Al escuchar el relato de su hijo, la madre no deja de observar el extraño paralelismo que la vida ha trazado. Estuvo casada durante años con un hombre al que la sociedad tuvo la compasión de calificar de inválido, ya le llevaran a casa cocheros que le chuleaban o lo encerraran so pretexto de que era epiléptico. En la ausencia e invalidez del marido, había hallado consuelo en la presencia de Bryan Waller. Por entonces, Arthur, el hijo hosco y agresivo se había atrevido a criticarla; a veces en silencio, hasta el punto casi de poner en entredicho la honra materna. Y de pronto su favorito, su hijo más adorado, ha descubierto a su vez que las complicaciones de la vida no acaban en el altar; algunos dirían que es ahí donde empiezan.
La madre escucha; comprende y aprueba. La conducta de Arthur ha sido correcta y no menoscaba su honor. Y le gustaría conocer a la señorita Leckie.

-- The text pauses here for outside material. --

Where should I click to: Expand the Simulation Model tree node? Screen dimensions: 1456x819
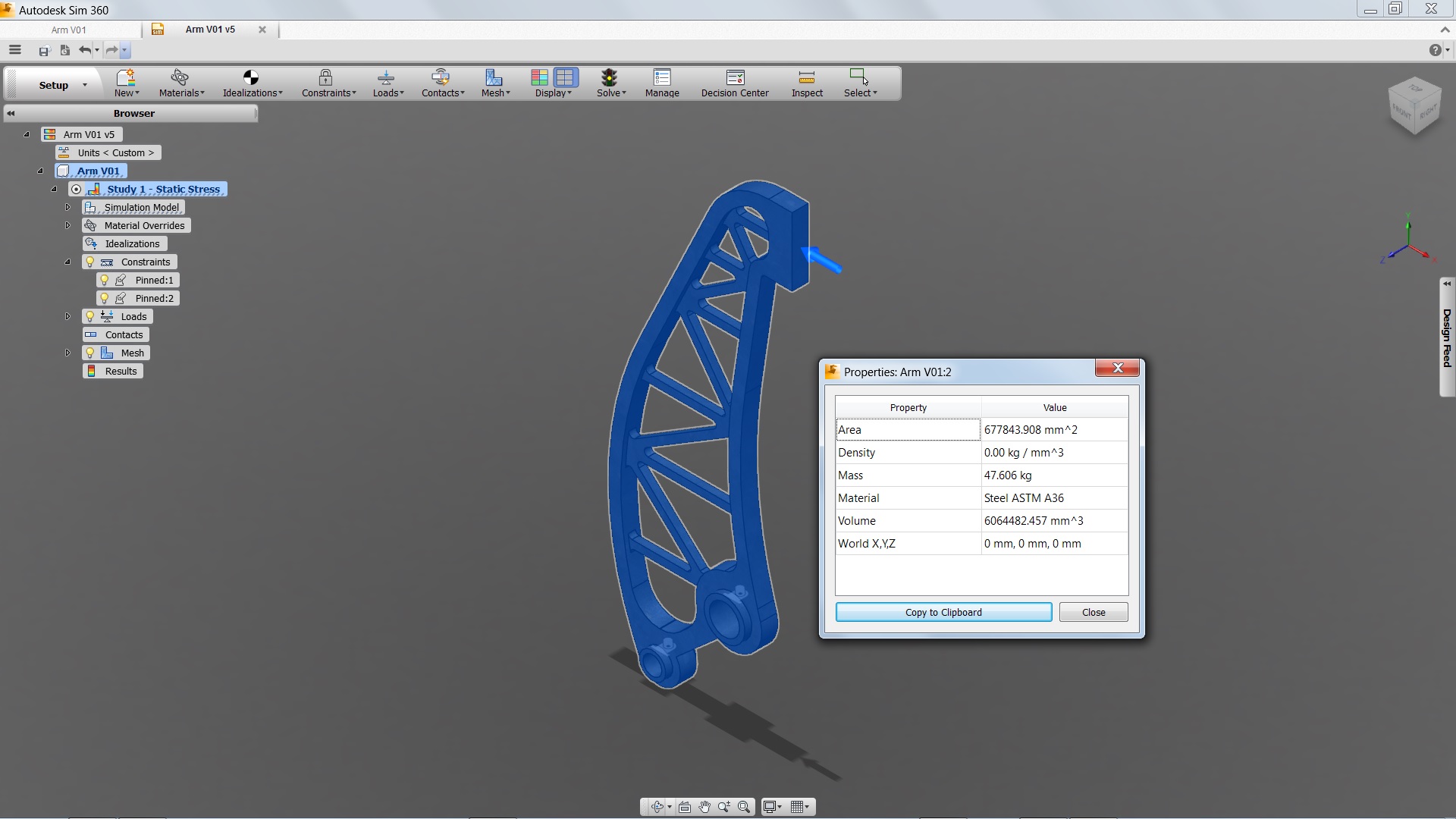(x=67, y=207)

Se conocen y la madre la aprueba, como aprobó a Touie en la época de Southsea. No es el refrendo irreflexivo de los actos de un hijo mimado. En opinión de la madre, Touie, complaciente y agradable, era la esposa adecuada para un joven médico ambicioso, pero aún aturdido, que necesitaba ser aceptado por el estamento de la sociedad que le daría pacientes. Pero si Arthur tuviera que casarse ahora, necesitaría a alguien como Jean, una mujer con aptitudes propias y con un carácter claro y directo que en ocasiones le recuerda a ella misma. No dice nada, pero toma nota de que es la primera amiga íntima a la que su hijo no le ha puesto un apodo.

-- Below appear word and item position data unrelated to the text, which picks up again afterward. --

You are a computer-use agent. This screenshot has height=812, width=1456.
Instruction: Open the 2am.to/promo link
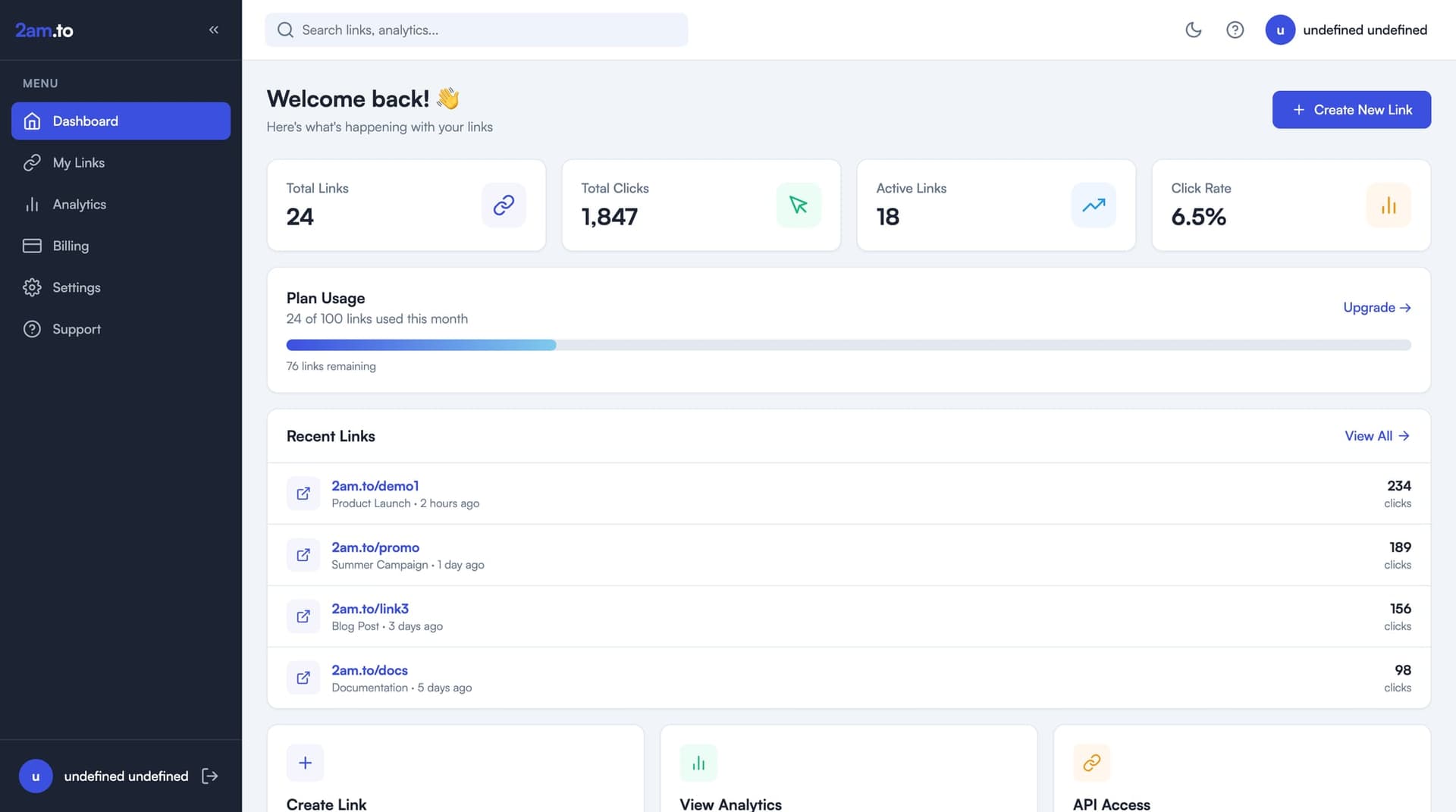375,547
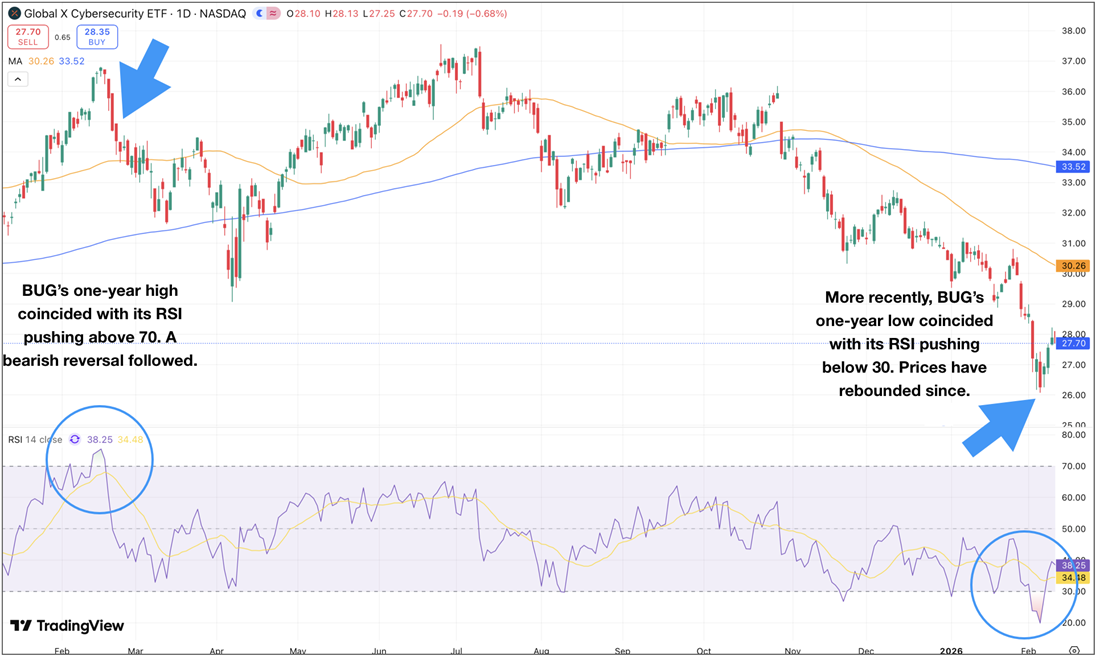Click the blue 33.52 price scale label
Screen dimensions: 1100x660
click(1072, 167)
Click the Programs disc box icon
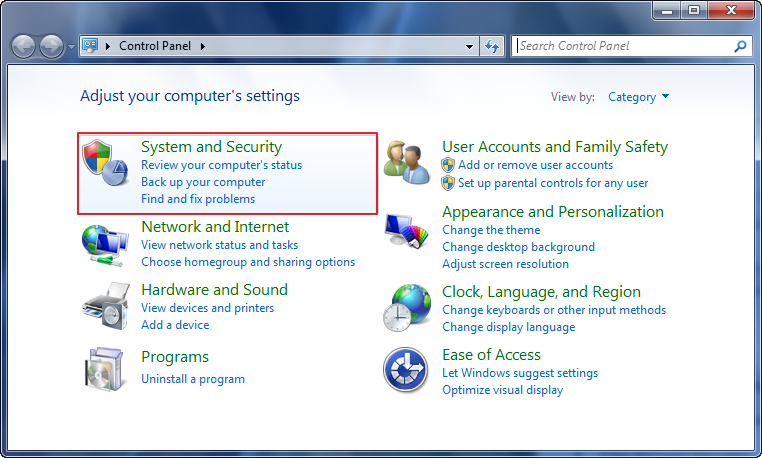This screenshot has width=762, height=458. (105, 369)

Hay un teléfono Gower-Bell, con altavoz y forma de candelero, en la mesa del recibidor de Undershaw. Tiene su número propio -Hindhead 237- y, gracias a la fama y el renombre de Arthur, no comparte una línea, como mucha otra gente, con una casa vecina. Aun así, Arthur nunca lo utiliza para llamar a Jean. No se ve a sí mismo acechando el momento de que en Undershaw no haya criados, los niños estén en la escuela, Touie descansando y Wood dando su paseo cotidiano, para hablar en el vestíbulo en voz baja y de espaldas a la escalera, debajo de la vidriera con los nombres y escudos de sus antepasados. No se imagina haciendo semejante cosa; sería la prueba de que vive una aventura, más para sí mismo que para quien pudiese verle en esta tesitura. El teléfono es el instrumento preferido del adúltero.
Por tanto, se comunica por medio de cartas, notas, telegramas; se comunica por medio de palabras y obsequios. Al cabo de unos meses, Jean se ve forzada a explicar que el apartamento donde vive sólo dispone de un determinado espacio, y si bien lo comparte con amigas de confianza, el timbre del recadero se ha vuelto embarazoso. De las mujeres que reciben gran número de presentes masculinos -o, aún más comprometedor, de un caballero en particular- se presume que son sus queridas; como mínimo, queridas potenciales. Cuando ella se lo señala, Arthur se reprende por ser tan idiota.
– Además -dice Jean-, no necesito prendas. Estoy segura de tu amor.